[Source records]
═══
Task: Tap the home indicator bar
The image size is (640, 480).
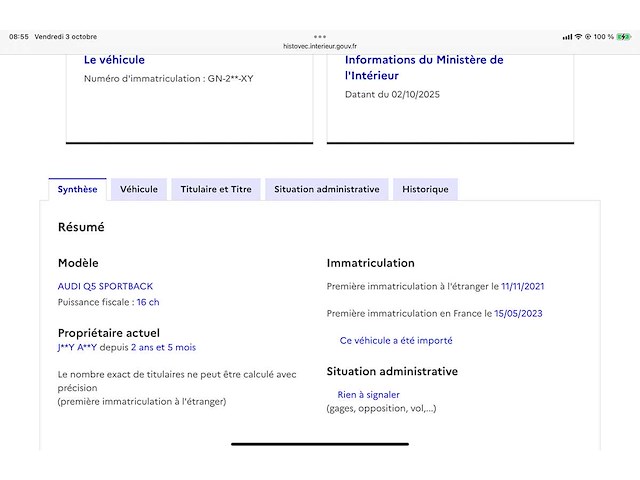Action: [320, 443]
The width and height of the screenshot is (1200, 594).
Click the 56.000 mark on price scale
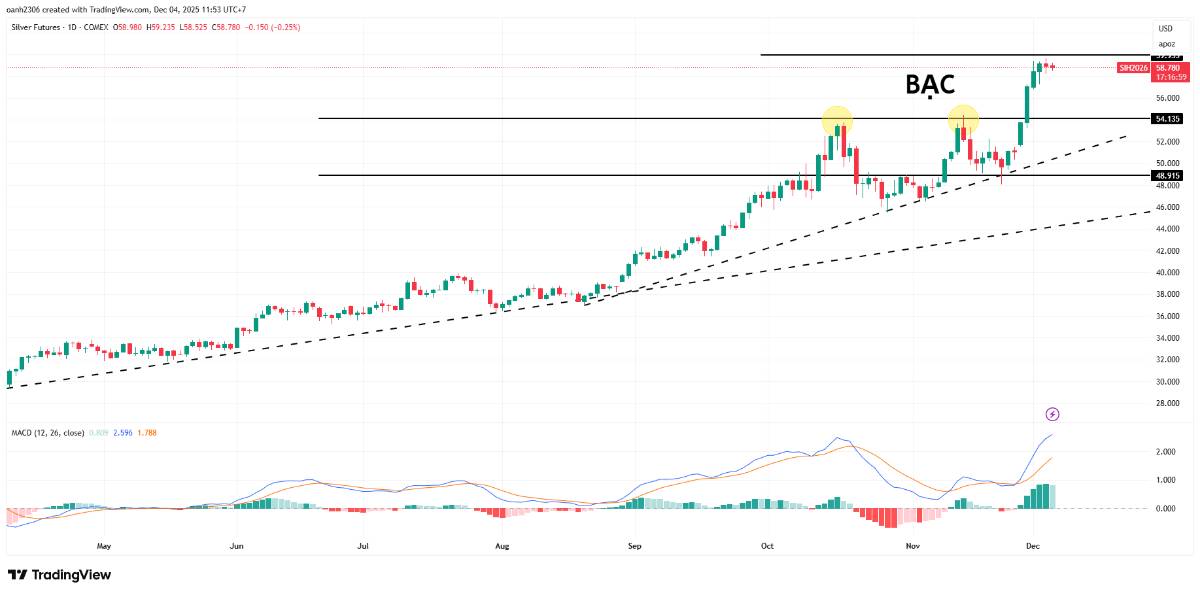coord(1169,98)

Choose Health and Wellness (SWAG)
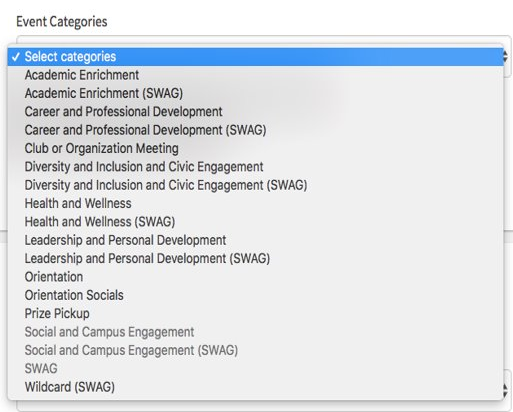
═══
• Problem statement:
Exclude the images and output the lines above exactly.

• Solution for this problem:
Task: Tap the home indicator bar
The image size is (640, 480).
Action: [320, 443]
The width and height of the screenshot is (1200, 594).
Click the 56.000 mark on price scale
coord(1169,98)

Choose Health and Wellness (SWAG)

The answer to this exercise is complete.